##### RECORDS SHOWN

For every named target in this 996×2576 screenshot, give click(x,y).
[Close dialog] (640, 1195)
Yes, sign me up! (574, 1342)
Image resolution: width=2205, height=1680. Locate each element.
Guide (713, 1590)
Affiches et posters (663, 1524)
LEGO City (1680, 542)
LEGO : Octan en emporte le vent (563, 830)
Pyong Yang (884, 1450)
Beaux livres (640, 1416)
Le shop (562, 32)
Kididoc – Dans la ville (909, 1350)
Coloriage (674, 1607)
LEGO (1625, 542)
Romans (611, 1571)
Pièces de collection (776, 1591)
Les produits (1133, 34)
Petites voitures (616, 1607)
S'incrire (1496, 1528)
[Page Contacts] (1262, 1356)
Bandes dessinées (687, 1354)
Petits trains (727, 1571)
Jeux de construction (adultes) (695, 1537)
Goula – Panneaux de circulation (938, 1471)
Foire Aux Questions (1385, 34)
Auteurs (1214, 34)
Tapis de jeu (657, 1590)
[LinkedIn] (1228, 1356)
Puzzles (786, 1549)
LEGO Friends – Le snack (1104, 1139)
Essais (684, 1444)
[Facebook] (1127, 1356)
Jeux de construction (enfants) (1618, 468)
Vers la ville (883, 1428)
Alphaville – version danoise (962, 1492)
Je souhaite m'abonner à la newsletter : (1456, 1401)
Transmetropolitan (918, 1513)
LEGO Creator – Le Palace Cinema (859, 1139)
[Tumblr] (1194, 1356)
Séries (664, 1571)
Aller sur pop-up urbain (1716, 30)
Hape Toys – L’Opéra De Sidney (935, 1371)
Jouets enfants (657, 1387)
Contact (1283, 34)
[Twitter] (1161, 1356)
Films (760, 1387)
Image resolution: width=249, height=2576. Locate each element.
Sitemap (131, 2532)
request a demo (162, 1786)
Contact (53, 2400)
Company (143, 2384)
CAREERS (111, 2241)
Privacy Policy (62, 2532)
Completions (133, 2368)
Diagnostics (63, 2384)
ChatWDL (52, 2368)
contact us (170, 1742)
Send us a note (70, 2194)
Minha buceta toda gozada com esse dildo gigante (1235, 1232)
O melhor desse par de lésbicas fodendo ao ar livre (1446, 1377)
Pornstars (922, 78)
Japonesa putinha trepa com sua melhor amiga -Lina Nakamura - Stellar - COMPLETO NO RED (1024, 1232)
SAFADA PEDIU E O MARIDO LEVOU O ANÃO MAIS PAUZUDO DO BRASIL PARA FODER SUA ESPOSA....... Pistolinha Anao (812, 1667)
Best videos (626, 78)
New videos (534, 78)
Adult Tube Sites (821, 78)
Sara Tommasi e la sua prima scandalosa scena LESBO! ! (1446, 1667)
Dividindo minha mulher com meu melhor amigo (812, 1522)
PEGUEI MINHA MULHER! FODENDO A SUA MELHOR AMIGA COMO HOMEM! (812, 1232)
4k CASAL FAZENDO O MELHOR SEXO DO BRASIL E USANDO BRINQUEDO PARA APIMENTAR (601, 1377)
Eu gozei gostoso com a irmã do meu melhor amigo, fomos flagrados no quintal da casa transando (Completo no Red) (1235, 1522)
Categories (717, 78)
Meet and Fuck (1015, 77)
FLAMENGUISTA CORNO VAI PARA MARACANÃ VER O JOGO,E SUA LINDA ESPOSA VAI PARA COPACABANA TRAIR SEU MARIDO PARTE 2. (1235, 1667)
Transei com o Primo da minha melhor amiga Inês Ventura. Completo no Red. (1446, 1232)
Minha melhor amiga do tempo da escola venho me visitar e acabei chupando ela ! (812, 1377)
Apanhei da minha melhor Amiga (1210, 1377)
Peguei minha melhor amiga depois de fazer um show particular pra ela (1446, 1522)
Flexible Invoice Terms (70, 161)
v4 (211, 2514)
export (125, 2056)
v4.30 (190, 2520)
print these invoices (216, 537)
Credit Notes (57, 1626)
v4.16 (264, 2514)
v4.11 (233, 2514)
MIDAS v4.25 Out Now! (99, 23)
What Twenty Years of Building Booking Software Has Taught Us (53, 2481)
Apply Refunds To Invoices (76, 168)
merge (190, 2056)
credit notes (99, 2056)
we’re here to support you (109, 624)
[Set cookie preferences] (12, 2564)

##########

--- TASK DETAILS ---
Give an exact copy of the lines above from the line with "[Twitter] (1161, 1356)" up to and including the line with "Transei com o", and leave everything else out.

--- RESULT ---
[Twitter] (1161, 1356)
Films (760, 1387)
Image resolution: width=249, height=2576. Locate each element.
Sitemap (131, 2532)
request a demo (162, 1786)
Contact (53, 2400)
Company (143, 2384)
CAREERS (111, 2241)
Privacy Policy (62, 2532)
Completions (133, 2368)
Diagnostics (63, 2384)
ChatWDL (52, 2368)
contact us (170, 1742)
Send us a note (70, 2194)
Minha buceta toda gozada com esse dildo gigante (1235, 1232)
O melhor desse par de lésbicas fodendo ao ar livre (1446, 1377)
Pornstars (922, 78)
Japonesa putinha trepa com sua melhor amiga -Lina Nakamura - Stellar - COMPLETO NO RED (1024, 1232)
SAFADA PEDIU E O MARIDO LEVOU O ANÃO MAIS PAUZUDO DO BRASIL PARA FODER SUA ESPOSA....... Pistolinha Anao (812, 1667)
Best videos (626, 78)
New videos (534, 78)
Adult Tube Sites (821, 78)
Sara Tommasi e la sua prima scandalosa scena LESBO! ! (1446, 1667)
Dividindo minha mulher com meu melhor amigo (812, 1522)
PEGUEI MINHA MULHER! FODENDO A SUA MELHOR AMIGA COMO HOMEM! (812, 1232)
4k CASAL FAZENDO O MELHOR SEXO DO BRASIL E USANDO BRINQUEDO PARA APIMENTAR (601, 1377)
Eu gozei gostoso com a irmã do meu melhor amigo, fomos flagrados no quintal da casa transando (Completo no Red) (1235, 1522)
Categories (717, 78)
Meet and Fuck (1015, 77)
FLAMENGUISTA CORNO VAI PARA MARACANÃ VER O JOGO,E SUA LINDA ESPOSA VAI PARA COPACABANA TRAIR SEU MARIDO PARTE 2. (1235, 1667)
Transei com o Primo da minha melhor amiga Inês Ventura. Completo no Red. (1446, 1232)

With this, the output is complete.